Mr. Kurzweil’s comments about biotechnology are similarly misguided. He points to the quick sequencing of the SARS genome as evidence that biology is becoming subject to his “Law of Accelerating Returns,” but there was no exponential function at work there: the invention and automation of a process called the polymerase chain reaction in the late 1980’s and early 90’s made it cheap and easy to sequence nucleic acids. Even so, the knowledge gained from molecular genetics has not been easy to translate into treatments and therapies; sequencing the SARS genome has led to better tests to detect the virus, but not to any breakthroughs in treating or preventing it. So-called rational drug design has had only one notable success: Novartis’s Gleevec, which can arrest (but not cure) a specific form of leukemia. At the same time, “information era” pharmacology has produced its share of disasters, like Tysabri, a multiple-sclerosis drug that turned out to weaken immune defenses against a devastating brain infection.
Mr. Kurzweil’s argument is so riddled with factual and logical errors that it is difficult to take it seriously, and I thank David Gelernter for calling attention to several that I missed. The one great virtue of Mr. Kurzweil’s predictions is that they are time-specific: in 25 or so years, we will be able to judge whether he is right. For now, he has given us little reason to believe that he is.
To the Editor:
Let me make sure I understand Sam Schulman’s point in his review of Joan Didion’s The Year of Magical Thinking [December 2005]. Mr. Schulman believes that Didion’s “authorial decision to remain . . . ignorant of her daughter’s death” for the duration of her memoir of the year following her husband’s death was “calculated”? Her failure to revise the book’s perspective upon her daughter’s death “after the book was completed but months before its publication” was a “cunning solicitation” for greater sympathy?
Didion finished writing The Year of Magical Thinking on December 31, 2004— one year and one day after her husband died. Her daughter died on August 26, 2005, after two and a half months in intensive care. The book was published in October 2005. When exactly should the rewrite have been done?
Sam Schulman writes:
D.L. Mowrey accuses me of having demanded that Joan Didion rewrite her book after the death of her daughter.
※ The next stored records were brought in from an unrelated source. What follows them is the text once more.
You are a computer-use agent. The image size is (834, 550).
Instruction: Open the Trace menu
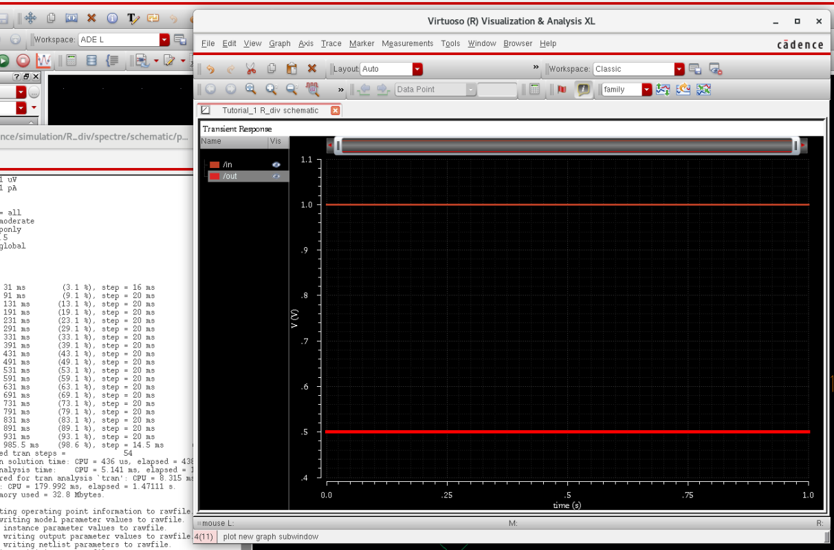[331, 43]
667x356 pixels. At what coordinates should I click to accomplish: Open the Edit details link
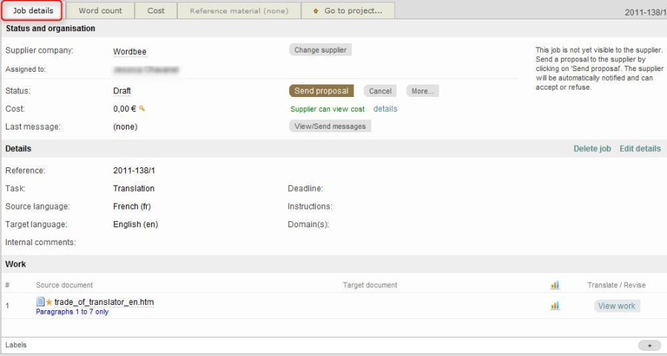(x=640, y=149)
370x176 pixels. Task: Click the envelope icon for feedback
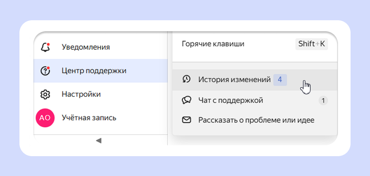186,120
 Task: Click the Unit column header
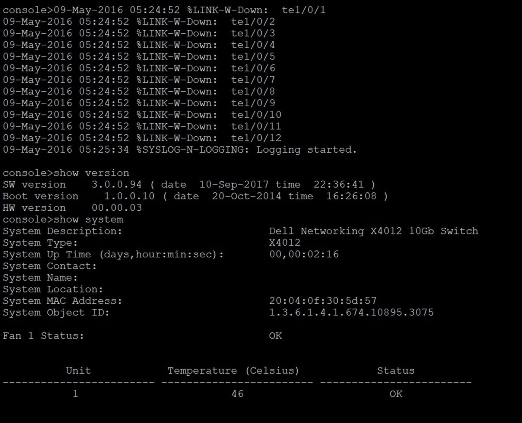click(x=78, y=371)
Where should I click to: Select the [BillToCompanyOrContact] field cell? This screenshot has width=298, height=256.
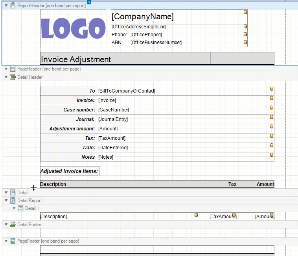point(186,91)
I did not. I was thinking instead of what I expected to find in the book: a note in the front or back matter. Not encountering it there, I was sure as I read the book that a sentence or paragraph at the end would mention the sad fact of Quintana Dunne’s death, bringing to a close the terrible experience that Didion went through. Not to have encountered even a single sentence—or a set of dates—surprised me. Any publication schedule could easily have accommodated such a change. Not to make it was an authorial choice. The effect of Didion’s choice is to make the reader feel manhandled, manipulated—and puzzled. What effect she meant to have is an open question, but there is no doubt that one was intended.
D.L. Mowrey is also wrong to say that I called Didion’s decision to withhold such a note a piece of “cunning solicitation.” I applied these words to the book as a whole, which indeed is carefully crafted to solicit pity while being interspersed with passionate and utterly mystifying denunciations of self-pity. Her choice not to mention her daughter’s death strikes me as of a piece with this.